Pemerintah meluncurkan BIP pada 2017. Ketika itu, jumlah maksimal dana yang bisa didapatkan adalah Rp100 juta. Sekarang, dana maksimal yang pemerintah bisa kucurkan mencapai 2 kali lipat, yaitu Rp200 juta. Satu hal yang harus diingat, BIP sebenarnya ditujukan untuk para pelaku industri kreatif. Artinya, developer game bukan satu-satunya pihak yang bisa mengajukan proposal untuk mendapatkan dana BIP. Pelaku industri kreatif lain juga punya kesempatan yang sama. Industri kreatif yang dicakup oleh BIP antara lain pariwisata, fashion, kriya, kuliner, film dan animasi, serta aplikasi. Jika tertarik, Anda bisa tahu informasi lebih lanjut tentang BIP di sini.

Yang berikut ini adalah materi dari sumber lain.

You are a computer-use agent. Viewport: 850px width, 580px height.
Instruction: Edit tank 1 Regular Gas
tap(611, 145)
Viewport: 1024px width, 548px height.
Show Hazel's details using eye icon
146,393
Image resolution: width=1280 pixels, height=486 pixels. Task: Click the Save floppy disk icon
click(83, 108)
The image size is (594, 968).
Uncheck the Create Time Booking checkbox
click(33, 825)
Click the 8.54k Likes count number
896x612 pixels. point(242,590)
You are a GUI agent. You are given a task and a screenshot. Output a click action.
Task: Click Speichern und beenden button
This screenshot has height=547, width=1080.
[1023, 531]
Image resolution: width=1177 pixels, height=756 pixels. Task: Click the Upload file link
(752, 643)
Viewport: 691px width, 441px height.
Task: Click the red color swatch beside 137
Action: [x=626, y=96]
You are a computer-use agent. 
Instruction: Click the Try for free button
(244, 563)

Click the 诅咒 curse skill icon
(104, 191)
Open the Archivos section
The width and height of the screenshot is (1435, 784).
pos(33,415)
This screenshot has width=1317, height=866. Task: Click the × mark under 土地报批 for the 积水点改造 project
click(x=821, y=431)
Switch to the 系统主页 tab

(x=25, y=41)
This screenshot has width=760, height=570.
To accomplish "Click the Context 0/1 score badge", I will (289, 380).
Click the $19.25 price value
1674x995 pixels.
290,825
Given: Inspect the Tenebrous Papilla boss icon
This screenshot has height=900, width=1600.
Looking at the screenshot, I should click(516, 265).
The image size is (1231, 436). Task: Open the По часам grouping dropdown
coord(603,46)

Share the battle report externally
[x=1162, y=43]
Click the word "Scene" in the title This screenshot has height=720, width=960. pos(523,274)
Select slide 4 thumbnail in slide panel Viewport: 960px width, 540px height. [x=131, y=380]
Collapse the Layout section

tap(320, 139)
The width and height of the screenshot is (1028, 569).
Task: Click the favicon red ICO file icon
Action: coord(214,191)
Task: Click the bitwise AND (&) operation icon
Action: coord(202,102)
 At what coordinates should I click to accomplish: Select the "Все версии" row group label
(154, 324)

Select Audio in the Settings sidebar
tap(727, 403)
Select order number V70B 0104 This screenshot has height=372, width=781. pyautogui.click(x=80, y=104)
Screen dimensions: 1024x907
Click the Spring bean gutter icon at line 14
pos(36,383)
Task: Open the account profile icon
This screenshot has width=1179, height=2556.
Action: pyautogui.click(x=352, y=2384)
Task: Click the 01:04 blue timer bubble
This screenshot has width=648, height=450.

Dalam sebuah sharing session, Mojiken Studio dan GameChanger Studio — yang menerima BIP pada 2019 — mengungkap bahwa sebagian besar dana yang mereka dapatkan dari BIP digunakan untuk membayar pekerja selama proses pengembangan game. Selain memberikan dana secara langsung pada developer untuk membuat game, pemerintah juga bisa membantu publisher mempromosikan game buatan developer lokal, baik melalui media ataupun influencer di dunia game. Pemerintah juga bisa mencoba untuk mengubah persepsi masyarakat, khususnya orang tua, akan game. Pasalnya, masih banyak orang tua yang menganggap game sebagai sesuatu yang buruk.

Soal masalah dana, developer game kini juga bisa mendapatkan pendanaan dari berbagai sumber lain, selain pemerintah. Pada Juni 2021, Toge Productions memperkenalkan Toge Game Fund Initiative, dengan maksimal pendanaan mencapai US$10 ribu atau sekitar Rp142 juta. Sementara pada September 2021, Agate meluncurkan Skylab Fund, yang menawarkan kucuran dana hingga US$1 juta atau sekitar Rp14,2 miliar. Telkom juga bekerja sama dengan Melon Indonesia dan Agate untuk mengadakan Indigo Game Startup Indonesia. Batas maksimal dana yang ditawarkan dari program itu adalah Rp2 miliar. Selain dana, program itu juga menawarkan mentor serta lisensi untuk penggunaan software dan co-working space.

SDM, Internet, dan Penyensoran

Selain masalah dana, masalah lain di industri game Indonesia adalah kurangnya Sumber Daya Manusia (SDM) yang mumpuni. Dalam wawancara eksklusif, CEO Agate, Arief Widhiyasa mengatakan bahwa di Indonesia, tidak banyak orang yang sudah bekerja lama di industri game. Alasannya, industri game Indonesia memang relatif lebih muda dari industri game di Jepang atau negara-negara lain yang industri game-nya sudah matang. Untungnya, saat ini, sudah ada universitas dan institusi pendidikan lain yang menawarkan program pendidikan untuk membuat game.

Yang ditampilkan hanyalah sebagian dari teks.